Try it — Starting at the first line, reproduce the listing below in full, exactly as given.

Data extract —
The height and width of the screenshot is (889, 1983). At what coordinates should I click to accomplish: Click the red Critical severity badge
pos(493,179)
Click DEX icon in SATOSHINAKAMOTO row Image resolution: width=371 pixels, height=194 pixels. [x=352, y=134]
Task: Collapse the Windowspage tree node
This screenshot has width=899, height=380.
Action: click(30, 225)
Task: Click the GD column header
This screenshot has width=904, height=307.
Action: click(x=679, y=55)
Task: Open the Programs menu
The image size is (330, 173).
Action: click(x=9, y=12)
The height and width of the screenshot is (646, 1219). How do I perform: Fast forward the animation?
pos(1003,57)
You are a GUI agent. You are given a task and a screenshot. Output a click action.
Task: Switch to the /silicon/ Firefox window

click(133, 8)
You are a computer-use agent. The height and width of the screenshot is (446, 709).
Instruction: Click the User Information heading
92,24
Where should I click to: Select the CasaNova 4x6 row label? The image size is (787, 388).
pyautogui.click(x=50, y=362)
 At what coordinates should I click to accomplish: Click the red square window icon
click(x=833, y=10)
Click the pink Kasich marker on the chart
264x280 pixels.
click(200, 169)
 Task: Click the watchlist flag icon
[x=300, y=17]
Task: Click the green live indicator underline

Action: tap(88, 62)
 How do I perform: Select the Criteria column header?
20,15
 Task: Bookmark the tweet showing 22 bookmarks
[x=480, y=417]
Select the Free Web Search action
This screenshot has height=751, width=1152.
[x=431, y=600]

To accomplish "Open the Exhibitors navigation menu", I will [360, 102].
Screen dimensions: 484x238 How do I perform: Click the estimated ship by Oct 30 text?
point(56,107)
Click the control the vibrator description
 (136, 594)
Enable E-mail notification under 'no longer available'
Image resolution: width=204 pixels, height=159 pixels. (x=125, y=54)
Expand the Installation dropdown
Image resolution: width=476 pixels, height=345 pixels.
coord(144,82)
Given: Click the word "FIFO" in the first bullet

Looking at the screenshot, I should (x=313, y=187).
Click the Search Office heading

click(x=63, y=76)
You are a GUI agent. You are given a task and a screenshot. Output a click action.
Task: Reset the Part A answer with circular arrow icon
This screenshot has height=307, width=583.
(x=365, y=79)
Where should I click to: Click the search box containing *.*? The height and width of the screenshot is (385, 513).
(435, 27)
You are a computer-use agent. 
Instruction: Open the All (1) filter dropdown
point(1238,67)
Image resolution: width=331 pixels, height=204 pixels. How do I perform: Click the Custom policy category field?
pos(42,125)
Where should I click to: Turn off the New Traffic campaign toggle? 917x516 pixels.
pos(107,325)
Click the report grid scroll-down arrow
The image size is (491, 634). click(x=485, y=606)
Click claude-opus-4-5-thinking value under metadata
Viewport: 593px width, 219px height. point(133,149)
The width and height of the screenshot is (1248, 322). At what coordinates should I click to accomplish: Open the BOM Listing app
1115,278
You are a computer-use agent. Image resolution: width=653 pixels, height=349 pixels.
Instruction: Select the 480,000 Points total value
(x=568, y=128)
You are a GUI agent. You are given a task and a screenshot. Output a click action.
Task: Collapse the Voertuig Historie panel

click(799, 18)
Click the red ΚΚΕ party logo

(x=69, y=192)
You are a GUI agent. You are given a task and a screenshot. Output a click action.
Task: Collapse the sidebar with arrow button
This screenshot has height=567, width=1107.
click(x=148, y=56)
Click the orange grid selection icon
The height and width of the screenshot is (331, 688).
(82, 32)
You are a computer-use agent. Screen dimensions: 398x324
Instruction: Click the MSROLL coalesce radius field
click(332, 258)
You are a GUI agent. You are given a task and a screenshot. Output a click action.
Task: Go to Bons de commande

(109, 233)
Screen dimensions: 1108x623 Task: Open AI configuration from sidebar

Solution to this exercise —
The height and width of the screenshot is (889, 1983). At what coordinates should I click to accomplish: Click the red Critical severity badge
pos(493,179)
Click DEX icon in SATOSHINAKAMOTO row Image resolution: width=371 pixels, height=194 pixels. [x=352, y=134]
Task: Collapse the Windowspage tree node
This screenshot has width=899, height=380.
Action: click(30, 225)
Task: Click the GD column header
This screenshot has width=904, height=307.
Action: click(x=679, y=55)
Task: Open the Programs menu
The image size is (330, 173).
Action: click(x=9, y=12)
The height and width of the screenshot is (646, 1219). How do I perform: Fast forward the animation?
pos(1003,57)
You are a GUI agent. You are given a task and a screenshot. Output a click action.
Task: Switch to the /silicon/ Firefox window

click(133, 8)
You are a computer-use agent. The height and width of the screenshot is (446, 709).
Instruction: Click the User Information heading
92,24
Where should I click to: Select the CasaNova 4x6 row label? The image size is (787, 388).
pyautogui.click(x=50, y=362)
 At what coordinates should I click to accomplish: Click the red square window icon
click(x=833, y=10)
Click the pink Kasich marker on the chart
264x280 pixels.
click(200, 169)
 Task: Click the watchlist flag icon
[x=300, y=17]
Task: Click the green live indicator underline

Action: tap(88, 62)
 How do I perform: Select the Criteria column header?
20,15
 Task: Bookmark the tweet showing 22 bookmarks
[x=480, y=417]
Select the Free Web Search action
This screenshot has height=751, width=1152.
[x=431, y=600]

To accomplish "Open the Exhibitors navigation menu", I will [360, 102].
Screen dimensions: 484x238 How do I perform: Click the estimated ship by Oct 30 text?
point(56,107)
Click the control the vibrator description
 (136, 594)
Enable E-mail notification under 'no longer available'
Image resolution: width=204 pixels, height=159 pixels. (x=125, y=54)
Expand the Installation dropdown
Image resolution: width=476 pixels, height=345 pixels.
coord(144,82)
Given: Click the word "FIFO" in the first bullet

Looking at the screenshot, I should (x=313, y=187).
Click the Search Office heading

click(x=63, y=76)
You are a GUI agent. You are given a task and a screenshot. Output a click action.
Task: Reset the Part A answer with circular arrow icon
This screenshot has height=307, width=583.
(x=365, y=79)
Where should I click to: Click the search box containing *.*? The height and width of the screenshot is (385, 513).
(435, 27)
You are a computer-use agent. 
Instruction: Open the All (1) filter dropdown
point(1238,67)
Image resolution: width=331 pixels, height=204 pixels. How do I perform: Click the Custom policy category field?
pos(42,125)
Where should I click to: Turn off the New Traffic campaign toggle? 917x516 pixels.
pos(107,325)
Click the report grid scroll-down arrow
The image size is (491, 634). click(x=485, y=606)
Click claude-opus-4-5-thinking value under metadata
Viewport: 593px width, 219px height. point(133,149)
The width and height of the screenshot is (1248, 322). At what coordinates should I click to accomplish: Open the BOM Listing app
1115,278
You are a computer-use agent. Image resolution: width=653 pixels, height=349 pixels.
Instruction: Select the 480,000 Points total value
(x=568, y=128)
You are a GUI agent. You are given a task and a screenshot. Output a click action.
Task: Collapse the Voertuig Historie panel

click(799, 18)
Click the red ΚΚΕ party logo

(x=69, y=192)
You are a GUI agent. You are given a task and a screenshot. Output a click action.
Task: Collapse the sidebar with arrow button
This screenshot has height=567, width=1107.
click(x=148, y=56)
Click the orange grid selection icon
The height and width of the screenshot is (331, 688).
(82, 32)
You are a computer-use agent. Screen dimensions: 398x324
Instruction: Click the MSROLL coalesce radius field
click(332, 258)
You are a GUI agent. You are given a task and a screenshot. Output a click action.
Task: Go to Bons de commande

(109, 233)
Screen dimensions: 1108x623 Task: Open AI configuration from sidebar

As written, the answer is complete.